Early in the restoration process, Cam sneaked into town, and was surprised to see the Detective Lieutenant still hanging about. He sent a letter to a fortune teller whose address he'd gotten from a fancy flier. While he was in town he borrowed some tools and materials to continue his restoration efforts. He'd risked a second trip into town to pick up her response (and to see if the persistent human officer was still about, he was.) Madam Jinn's reply had been less helpful than he'd hoped.
Lack of sleep caused his mind and body to wander. He walked without thinking, right to flight master of Sentinel Hill.
“You, Gnome, are you from Stormwind in the last few days?” The Lieutenant Detective eyed the apparently drunk Gnome with thinly disguised disgust.
“No, I have to see a lady about this book,” Cam held the over sized field guide up in front of his face.
The detective looked at it a moment and, apparently satisfied that this bookish, slovenly drunk dressed in filthy but still bright yellow and green, couldn't be the sneak thief he was looking for. He let Cam climb aboard the griffin without further question.
Cam wondered where his black leathers had gone, and his knives. Happy memories of that childhood fishing expedition played in his head, overriding any more material concerns. Cam nodded off, only to be awakened as Stormwind's great gate hove into view by an eerie female voice calling “Cogswaddle.”

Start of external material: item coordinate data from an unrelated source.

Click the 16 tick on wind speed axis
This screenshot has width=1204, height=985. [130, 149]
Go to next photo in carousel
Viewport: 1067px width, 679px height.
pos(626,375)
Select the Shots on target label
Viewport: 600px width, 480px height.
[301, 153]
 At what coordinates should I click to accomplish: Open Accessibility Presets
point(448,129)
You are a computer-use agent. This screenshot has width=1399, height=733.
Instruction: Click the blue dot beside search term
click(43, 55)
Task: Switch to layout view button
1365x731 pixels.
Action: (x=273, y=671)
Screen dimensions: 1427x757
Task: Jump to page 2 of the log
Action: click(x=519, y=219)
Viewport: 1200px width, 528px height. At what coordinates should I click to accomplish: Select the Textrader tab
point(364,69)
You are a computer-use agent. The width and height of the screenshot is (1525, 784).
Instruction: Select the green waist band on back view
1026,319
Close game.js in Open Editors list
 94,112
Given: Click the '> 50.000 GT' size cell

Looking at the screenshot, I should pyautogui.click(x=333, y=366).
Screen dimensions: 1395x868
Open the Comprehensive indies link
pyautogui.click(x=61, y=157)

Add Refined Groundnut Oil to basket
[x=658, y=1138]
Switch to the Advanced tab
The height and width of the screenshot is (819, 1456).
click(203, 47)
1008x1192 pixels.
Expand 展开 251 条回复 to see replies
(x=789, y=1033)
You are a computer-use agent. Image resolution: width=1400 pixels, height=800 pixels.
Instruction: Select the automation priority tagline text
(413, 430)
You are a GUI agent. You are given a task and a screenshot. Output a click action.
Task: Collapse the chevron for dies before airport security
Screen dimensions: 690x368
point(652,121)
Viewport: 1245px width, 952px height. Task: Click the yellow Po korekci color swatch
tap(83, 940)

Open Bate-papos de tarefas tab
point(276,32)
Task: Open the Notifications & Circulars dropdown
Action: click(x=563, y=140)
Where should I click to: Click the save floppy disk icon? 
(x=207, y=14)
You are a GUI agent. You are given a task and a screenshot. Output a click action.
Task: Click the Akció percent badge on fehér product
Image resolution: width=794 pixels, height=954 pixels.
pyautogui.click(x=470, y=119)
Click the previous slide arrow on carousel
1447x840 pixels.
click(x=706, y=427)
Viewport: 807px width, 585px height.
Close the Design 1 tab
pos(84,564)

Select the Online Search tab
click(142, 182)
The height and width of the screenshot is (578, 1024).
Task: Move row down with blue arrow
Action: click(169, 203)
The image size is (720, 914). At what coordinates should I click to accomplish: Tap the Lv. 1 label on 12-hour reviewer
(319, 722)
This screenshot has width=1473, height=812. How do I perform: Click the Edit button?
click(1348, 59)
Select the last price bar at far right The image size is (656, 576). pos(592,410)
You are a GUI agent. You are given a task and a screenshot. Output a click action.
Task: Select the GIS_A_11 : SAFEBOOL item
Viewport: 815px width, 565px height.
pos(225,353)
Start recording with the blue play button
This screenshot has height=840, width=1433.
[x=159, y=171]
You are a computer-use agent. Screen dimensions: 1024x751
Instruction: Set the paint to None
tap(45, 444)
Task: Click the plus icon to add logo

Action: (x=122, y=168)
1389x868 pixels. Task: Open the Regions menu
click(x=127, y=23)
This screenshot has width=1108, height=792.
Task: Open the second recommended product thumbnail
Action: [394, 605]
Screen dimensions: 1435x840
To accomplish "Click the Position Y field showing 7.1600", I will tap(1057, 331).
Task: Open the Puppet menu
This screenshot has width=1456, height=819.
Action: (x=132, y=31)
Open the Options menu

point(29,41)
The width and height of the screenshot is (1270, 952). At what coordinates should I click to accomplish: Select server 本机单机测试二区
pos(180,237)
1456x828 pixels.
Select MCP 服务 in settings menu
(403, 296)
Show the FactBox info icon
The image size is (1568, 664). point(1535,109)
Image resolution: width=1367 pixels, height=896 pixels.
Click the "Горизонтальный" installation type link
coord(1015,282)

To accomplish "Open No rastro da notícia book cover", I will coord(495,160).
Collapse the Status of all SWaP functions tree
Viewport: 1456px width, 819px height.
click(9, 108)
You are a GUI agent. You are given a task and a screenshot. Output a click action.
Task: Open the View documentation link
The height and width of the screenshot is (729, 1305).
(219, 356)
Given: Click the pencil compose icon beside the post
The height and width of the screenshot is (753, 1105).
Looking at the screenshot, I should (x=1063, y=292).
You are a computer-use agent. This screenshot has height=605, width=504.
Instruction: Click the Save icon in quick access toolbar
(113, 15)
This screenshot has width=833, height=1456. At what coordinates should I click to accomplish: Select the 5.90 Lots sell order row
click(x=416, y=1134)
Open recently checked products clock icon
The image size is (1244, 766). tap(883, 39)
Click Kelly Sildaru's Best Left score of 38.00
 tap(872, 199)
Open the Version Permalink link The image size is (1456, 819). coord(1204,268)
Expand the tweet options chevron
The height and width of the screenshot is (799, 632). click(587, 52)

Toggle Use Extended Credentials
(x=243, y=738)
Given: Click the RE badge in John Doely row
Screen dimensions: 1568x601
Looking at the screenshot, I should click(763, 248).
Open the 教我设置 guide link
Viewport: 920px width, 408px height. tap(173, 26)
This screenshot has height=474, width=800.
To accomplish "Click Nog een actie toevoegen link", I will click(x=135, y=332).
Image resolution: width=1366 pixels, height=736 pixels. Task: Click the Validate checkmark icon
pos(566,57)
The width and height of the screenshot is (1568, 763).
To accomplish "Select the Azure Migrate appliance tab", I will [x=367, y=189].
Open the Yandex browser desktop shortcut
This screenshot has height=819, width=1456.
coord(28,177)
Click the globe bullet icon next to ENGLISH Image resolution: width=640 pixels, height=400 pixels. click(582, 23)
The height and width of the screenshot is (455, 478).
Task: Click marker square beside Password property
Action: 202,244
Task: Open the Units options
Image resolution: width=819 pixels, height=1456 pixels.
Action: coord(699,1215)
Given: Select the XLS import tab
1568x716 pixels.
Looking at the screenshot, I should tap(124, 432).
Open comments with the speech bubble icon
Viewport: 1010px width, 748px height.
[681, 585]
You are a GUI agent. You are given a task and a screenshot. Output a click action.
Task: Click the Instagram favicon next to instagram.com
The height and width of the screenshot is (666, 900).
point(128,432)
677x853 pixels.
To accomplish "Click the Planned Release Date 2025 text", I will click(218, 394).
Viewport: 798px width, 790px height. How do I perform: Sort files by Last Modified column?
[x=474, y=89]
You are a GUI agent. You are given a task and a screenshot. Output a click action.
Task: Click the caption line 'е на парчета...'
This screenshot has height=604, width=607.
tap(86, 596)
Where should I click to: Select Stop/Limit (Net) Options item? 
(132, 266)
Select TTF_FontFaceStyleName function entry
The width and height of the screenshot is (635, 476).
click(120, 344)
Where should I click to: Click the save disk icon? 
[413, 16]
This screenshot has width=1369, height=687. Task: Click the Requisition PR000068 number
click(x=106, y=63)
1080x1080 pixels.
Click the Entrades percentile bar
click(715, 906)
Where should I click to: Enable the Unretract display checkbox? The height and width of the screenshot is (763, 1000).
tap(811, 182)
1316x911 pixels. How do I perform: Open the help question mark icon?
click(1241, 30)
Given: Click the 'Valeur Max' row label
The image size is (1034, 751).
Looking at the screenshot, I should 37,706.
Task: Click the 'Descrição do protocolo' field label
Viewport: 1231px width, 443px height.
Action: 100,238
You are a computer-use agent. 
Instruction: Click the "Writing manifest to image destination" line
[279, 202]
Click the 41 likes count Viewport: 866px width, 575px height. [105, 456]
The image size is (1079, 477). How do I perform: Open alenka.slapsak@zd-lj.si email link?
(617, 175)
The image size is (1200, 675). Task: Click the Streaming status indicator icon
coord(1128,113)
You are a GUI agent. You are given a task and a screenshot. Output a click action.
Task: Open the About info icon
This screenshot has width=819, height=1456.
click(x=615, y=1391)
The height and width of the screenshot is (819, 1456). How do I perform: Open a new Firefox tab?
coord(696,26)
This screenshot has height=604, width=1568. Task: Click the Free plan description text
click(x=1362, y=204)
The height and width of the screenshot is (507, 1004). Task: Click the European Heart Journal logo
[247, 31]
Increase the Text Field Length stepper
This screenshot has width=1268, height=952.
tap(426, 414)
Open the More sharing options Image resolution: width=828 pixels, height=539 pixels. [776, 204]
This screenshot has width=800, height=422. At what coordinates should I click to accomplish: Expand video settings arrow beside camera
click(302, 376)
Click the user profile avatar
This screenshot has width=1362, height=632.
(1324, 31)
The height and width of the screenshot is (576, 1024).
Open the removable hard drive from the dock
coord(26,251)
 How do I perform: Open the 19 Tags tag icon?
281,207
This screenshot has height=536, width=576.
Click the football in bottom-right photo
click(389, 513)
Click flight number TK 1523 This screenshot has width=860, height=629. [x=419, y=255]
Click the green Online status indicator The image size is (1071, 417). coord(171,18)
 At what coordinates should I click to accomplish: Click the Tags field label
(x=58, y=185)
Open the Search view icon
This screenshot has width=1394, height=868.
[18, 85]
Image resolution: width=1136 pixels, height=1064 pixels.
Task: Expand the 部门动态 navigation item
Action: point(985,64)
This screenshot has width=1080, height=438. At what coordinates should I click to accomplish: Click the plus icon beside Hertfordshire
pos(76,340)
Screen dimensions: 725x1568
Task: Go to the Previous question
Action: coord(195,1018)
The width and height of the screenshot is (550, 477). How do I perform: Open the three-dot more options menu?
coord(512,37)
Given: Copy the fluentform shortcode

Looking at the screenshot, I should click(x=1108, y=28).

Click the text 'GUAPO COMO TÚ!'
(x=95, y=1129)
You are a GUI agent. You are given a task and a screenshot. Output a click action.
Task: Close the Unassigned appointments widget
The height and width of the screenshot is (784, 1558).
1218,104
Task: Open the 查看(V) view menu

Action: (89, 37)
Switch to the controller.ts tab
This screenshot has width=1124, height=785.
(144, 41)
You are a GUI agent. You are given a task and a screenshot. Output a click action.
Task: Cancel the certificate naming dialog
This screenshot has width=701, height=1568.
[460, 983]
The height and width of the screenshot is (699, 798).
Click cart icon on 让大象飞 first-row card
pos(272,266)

Instead of shaking himself fully awake, in truth he didn't have the energy for it, he simply kept his eyes closed, savoring the rhythm of the griffin's wings and the cool rush of air through his heavily matted hair. He clutched the field guide tighter under his shirt. It was a good thing the griffin handler had tied Cam into the saddle. In his dream he asked, “What do you want from me?”
“Cogswaddle, come to me.”
Cam nodded, then dozed off.
The griffin, as though confused about its flight instructions, veered sharply away from the landing pattern over Stormwind and beat strongly over the still sleepy city, passing low over the warehouse, site of Camfollower's crime, then along the hilly coast and finally out across the sea.